* **TASK PROMPT**:
Give every company ticker symbol that appears in the market report, each with its exchange prefix.

* **PAGE TEXT**:

******

At 10:59 ET (14:59 GMT), the Dow Jones Industrial Average was up 119 points or 0.4%, while the S&P 500 was up 0.3% and the NASDAQ Composite was up 0.2%.

The takeover of First Republic Bank could stabilize concerns about the banking system that have been percolating since two other bank failures in March, while investors are awaiting this week’s decision by the Federal Reserve. JPMorgan Chase & Co (NYSE:JPM) shares were up 3.1% in morning trading.

Futures traders still expect the Fed will raise rates by a quarter of a percentage point on Wednesday, and analysts will be listening for any future guidance from Chair Jerome Powell during his press conference that afternoon.

Where the Fed goes after Wednesday is a murkier question. Some expect it will pause on additional rate hikes at its June meeting as it evaluates the effects of its tightening so far. Recent economic data shows a slowing of activity, and the March banking turmoil is expected to tighten credit, which could further cool the economy.

On the other hand, manufacturing activity came in stronger for April. The ISM manufacturing PMI was 47.1, beating expectations for 46.8 and higher than the prior reading.

Earnings this week include reports from Apple Inc (NASDAQ:AAPL), Starbucks Corporation (NASDAQ:SBUX), and Uber Technologies Inc (NYSE:UBER) among others.

Expectations for the shape of earnings in the S&P 500 is improving as more companies report. Analysts now expect first-quarter earnings for the group to dip 1.9%. At the start of earnings reporting season, the expectation was that S&P 500 companies would see a 5.1% fall in earnings.

Shares of Norwegian Cruise Line Holdings Ltd (NYSE:NCLH) rose 6.7% after the cruise company raised its full-year outlook for profit, pinned to higher prices and forecasts for strong demand.

******

* **DATASET SECTION**:
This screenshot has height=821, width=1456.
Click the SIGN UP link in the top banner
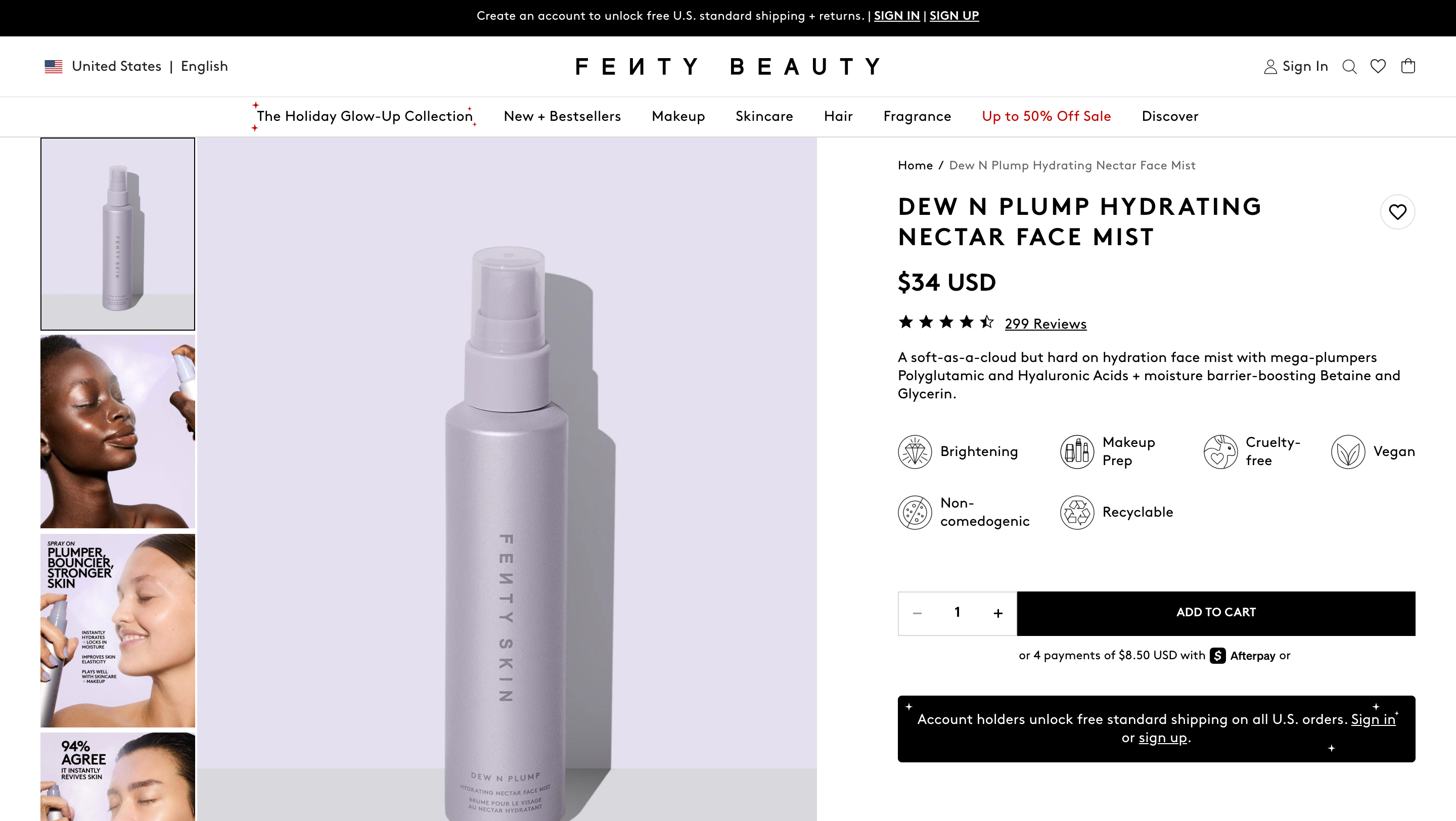pyautogui.click(x=953, y=16)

******

* **ANSWER TO THIS PROBLEM**:
NYSE:JPM
NASDAQ:AAPL
NASDAQ:SBUX
NYSE:UBER
NYSE:NCLH